Commerzbank is proposing a major restructuring that will include 10,000 job cuts as new chief executive Manfred Knof prioritises cost reductions over efforts to boost revenue.
The lender on Thursday outlined the cornerstones of its new strategy, including a reduction in the number of German branches to 450 from 790, lowering the cost base by €1.4 billion ($1.7bn) and aiming for a return on tangible equity of 6.5 per cent to 7 per cent by 2024. The draft strategy will be discussed by the supervisory board on February 3.
Mr Knof and Commerzbank's supervisory board chairman Hans-Joerg Vetter are also weighing a target for cutting risk-weighted assets, a key metric that determines how much capital lenders have to hold, sources said. Revenue, one of the bank’s main targets in recent years, is expected to remain largely stable, according to the bank’s statement.
“Going forward, the bank will consistently put profitability before growth, for example when it comes to the efficient use of capital or adequate pricing of products and services,” Commerzbank said.
The new approach is taking a page out of Christian Sewing’s playbook at Deutsche Bank, who is cutting 18,000 jobs and billions of euros in costs while placing a large chunk of its assets in a wind-down unit. It marks a stark departure from the turnaround efforts under Mr Knof’s predecessor Martin Zielke, who invested heavily in marketing to win new clients, only to see income from lending to those clients eroded by Europe’s negative interest rates.
Deutsche Bank’s share price has since outperformed Commerzbank’s, which kept falling during the period before Mr Zielke resigned last year.

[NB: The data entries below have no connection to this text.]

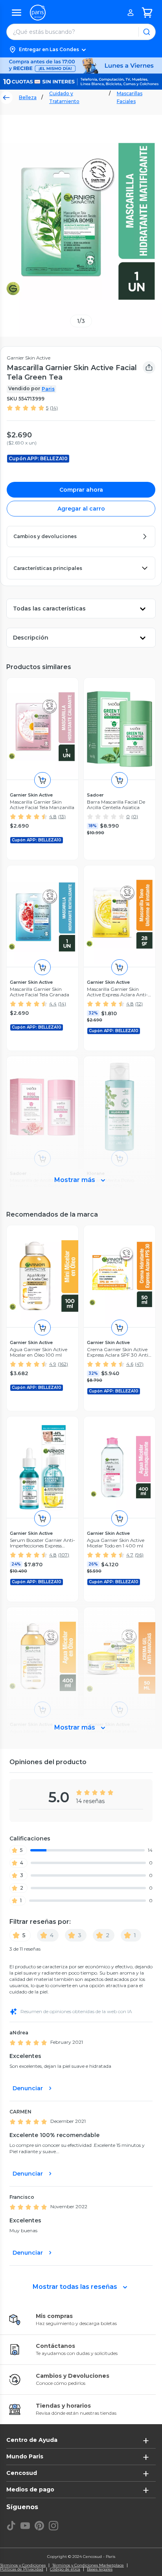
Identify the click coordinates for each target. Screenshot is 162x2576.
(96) (139, 1555)
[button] (81, 49)
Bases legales (99, 2569)
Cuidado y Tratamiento (64, 97)
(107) (63, 1555)
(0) (134, 816)
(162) (63, 1364)
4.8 (53, 816)
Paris (48, 389)
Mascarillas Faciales (129, 97)
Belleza (28, 97)
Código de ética (65, 2569)
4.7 (129, 1555)
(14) (54, 408)
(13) (62, 816)
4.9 (52, 1364)
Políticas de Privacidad (21, 2569)
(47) (139, 1364)
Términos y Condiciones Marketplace (88, 2565)
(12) (139, 1004)
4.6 (129, 1364)
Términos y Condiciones (23, 2565)
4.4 (53, 1004)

Commerzbank’s stock hit a record low in early 2020 as the pandemic hit, threatening to drive up bad loans.
Shares of the lender reversed earlier losses after Bloomberg reported details of the new plan, and closed 6.4 per cent higher in Frankfurt trading on Thursday.
Cutting the balance sheet could offer an alternative way to restore profitability, for example by dropping unprofitable clients and product offerings to free up capital that can then be reinvested at better returns.
Commerzbank is anticipating restructuring expenses of €1.8bn, which will be fully financed with existing funds. It already set aside €800 million for that purpose last year.
Commerzbank has been working on a new strategy for over a year but the plan to present it in August fell apart when Mr Zielke stepped down amid heavy criticism from investors, along with then-chairman Stefan Schmittmann. The supervisory board subsequently appointed Mr Vetter as new chairman, who in turn hired Mr Knof to lead the next turnaround effort. Mr Knof joined in January.